— start Stored records —

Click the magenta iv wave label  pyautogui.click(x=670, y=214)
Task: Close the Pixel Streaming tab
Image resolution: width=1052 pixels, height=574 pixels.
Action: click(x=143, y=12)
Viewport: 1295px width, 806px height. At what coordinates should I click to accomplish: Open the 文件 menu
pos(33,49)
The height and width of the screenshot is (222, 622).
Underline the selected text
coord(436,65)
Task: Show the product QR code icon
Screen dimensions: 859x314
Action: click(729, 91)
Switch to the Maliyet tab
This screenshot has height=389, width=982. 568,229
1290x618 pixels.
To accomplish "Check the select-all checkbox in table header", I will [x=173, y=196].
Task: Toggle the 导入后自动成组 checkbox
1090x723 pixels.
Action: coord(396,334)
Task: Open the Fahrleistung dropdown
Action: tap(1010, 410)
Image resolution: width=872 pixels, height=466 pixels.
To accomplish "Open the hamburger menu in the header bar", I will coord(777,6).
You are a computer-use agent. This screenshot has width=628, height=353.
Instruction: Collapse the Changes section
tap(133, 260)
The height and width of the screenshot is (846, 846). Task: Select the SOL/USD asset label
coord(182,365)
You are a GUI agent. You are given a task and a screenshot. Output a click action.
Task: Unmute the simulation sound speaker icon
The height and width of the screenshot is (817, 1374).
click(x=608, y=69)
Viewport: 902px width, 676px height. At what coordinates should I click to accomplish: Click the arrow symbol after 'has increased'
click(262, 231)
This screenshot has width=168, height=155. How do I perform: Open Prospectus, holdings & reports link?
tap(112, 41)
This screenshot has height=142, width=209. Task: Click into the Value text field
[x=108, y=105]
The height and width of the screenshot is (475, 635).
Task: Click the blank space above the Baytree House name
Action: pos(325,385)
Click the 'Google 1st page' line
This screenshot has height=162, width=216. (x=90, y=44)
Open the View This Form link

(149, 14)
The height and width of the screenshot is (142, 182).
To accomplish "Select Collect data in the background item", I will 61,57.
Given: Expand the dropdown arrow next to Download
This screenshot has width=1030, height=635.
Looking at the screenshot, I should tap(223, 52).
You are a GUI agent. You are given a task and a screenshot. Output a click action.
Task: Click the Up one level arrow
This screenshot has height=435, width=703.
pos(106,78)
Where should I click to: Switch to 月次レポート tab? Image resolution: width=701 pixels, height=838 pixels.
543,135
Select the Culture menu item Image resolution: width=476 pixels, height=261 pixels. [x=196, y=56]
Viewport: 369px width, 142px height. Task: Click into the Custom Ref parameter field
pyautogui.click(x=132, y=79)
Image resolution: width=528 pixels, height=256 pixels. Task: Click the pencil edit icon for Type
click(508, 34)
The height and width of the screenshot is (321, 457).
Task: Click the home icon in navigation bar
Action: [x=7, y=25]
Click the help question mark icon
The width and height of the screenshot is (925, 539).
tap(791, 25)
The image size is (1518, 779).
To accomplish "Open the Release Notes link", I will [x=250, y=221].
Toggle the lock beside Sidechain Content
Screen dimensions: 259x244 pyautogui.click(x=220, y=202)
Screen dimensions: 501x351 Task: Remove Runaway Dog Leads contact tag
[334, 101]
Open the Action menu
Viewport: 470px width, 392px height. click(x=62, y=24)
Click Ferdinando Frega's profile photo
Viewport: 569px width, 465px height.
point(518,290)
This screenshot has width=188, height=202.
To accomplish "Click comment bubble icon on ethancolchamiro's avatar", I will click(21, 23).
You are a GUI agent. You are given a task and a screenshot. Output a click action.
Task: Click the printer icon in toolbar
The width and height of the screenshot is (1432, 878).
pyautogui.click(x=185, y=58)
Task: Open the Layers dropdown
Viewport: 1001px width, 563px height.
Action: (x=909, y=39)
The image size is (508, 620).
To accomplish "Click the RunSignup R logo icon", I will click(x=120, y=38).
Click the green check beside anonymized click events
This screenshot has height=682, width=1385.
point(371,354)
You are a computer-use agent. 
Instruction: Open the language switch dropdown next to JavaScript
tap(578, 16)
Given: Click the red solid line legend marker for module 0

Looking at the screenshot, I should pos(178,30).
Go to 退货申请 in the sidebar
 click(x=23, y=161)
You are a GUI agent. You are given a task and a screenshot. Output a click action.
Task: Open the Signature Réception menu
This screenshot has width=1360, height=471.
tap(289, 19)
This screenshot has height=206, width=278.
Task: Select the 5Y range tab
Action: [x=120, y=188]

— end Stored records —

Exercise instructions
Find every line in the data above that contains the word "coordinates" and copy each one.

Output for this task
Viewport: 1295px width, 806px height. At what coordinates should I click to accomplish: Open the 文件 menu
Viewport: 902px width, 676px height. At what coordinates should I click to accomplish: Click the arrow symbol after 'has increased'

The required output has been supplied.